Introduction Recognition of inflammatory arthritis by paediatric dermatologists and recognition of psoriasis by paediatric rheumatologists are important for the early diagnosis of juvenile psoriatic arthritis (JPsA). Early diagnosis and treatment are necessary to prevent permanent joint damage and disability. The delay between the onset of disease and diagnosis is longer for juvenile psoriatic arthritis compared to other types of childhood inflammatory arthritis.

National Institute for Health and Care Excellence (NICE) guidelines recommend annual screening for psoriatic arthritis in all patients with psoriasis. Currently, no validated assessment tools have been recommended for screening forJPsA. Local experience in the combined paediatric dermatology and rheumatology clinics have shown how the diagnosis of psoriasis in children may be easily missed, especially if the affected areas are in ‘hidden’ sites such as the natal cleft.

Methods Structured telephone interviews were undertaken with dermatologists and paediatric rheumatologists. Clinicians were identified through the British Society of Paediatric Dermatologists and the British Society of Paediatric and Adolescent Rheumatology.

Results Twenty three of the 41 consultant dermatologists and ten out of the twelve paediatric rheumatologists from the specialist commissioned paediatric rheumatology centres contacted agreed to be interviewed.
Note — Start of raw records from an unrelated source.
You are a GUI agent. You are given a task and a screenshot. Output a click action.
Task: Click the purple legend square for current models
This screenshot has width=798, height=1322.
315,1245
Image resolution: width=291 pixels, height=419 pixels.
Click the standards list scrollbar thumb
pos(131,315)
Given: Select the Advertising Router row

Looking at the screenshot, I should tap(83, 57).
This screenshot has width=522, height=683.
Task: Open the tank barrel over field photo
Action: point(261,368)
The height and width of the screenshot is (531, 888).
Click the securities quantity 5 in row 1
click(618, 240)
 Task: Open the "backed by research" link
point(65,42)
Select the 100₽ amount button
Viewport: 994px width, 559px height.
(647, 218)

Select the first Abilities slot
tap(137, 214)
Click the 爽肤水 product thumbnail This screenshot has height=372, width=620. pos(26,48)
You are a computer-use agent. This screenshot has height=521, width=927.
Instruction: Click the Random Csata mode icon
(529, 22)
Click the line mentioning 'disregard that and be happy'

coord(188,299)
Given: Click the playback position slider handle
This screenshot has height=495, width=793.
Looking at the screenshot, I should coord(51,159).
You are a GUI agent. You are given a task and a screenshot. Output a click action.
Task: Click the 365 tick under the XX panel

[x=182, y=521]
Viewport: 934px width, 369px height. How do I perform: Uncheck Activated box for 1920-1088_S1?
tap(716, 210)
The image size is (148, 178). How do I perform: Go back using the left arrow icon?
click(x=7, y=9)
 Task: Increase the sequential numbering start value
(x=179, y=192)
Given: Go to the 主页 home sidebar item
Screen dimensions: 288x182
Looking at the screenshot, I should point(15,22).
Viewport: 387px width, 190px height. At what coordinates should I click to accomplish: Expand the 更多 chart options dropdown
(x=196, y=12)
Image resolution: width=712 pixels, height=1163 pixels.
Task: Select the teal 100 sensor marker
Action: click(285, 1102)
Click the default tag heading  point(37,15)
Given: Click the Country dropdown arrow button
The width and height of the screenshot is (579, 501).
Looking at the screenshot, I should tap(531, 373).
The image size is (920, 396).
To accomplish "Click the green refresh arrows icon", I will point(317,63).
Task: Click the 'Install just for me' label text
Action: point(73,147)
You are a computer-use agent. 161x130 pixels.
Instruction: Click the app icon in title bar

Seventy eight percent (18/23) of dermatologists reported they routinely ask about joint disease. Only 13% (3/23) routinely examine the joints of children with psoriasis. Overall, assessment for JPsA lacked a structured evidence-based approach. The two main suggestions for improving detection were the introduction of an assessment tool/guideline and increased clinical experience and training.

Fifty percent of paediatric rheumatologists examine and ask about ‘hidden sites’ but only 10% examine the natal cleft and 20% examine the groin. The two main suggestions for improving diagnosis of psoriasis were experiential training/clinical education and a close working relationship with dermatology. Most clinicians (90%) would recommend pGALs as a screening tool for JPsA.

Conclusion There is a need for dermatologists to use a standardised and effective approach, such as pGALS, when assessing for JPsA. There is also a need to improve awareness amongst paediatric rheumatologists for hidden site psoriasis. Both these objectives could be supported by a close working relationship between the two specialities.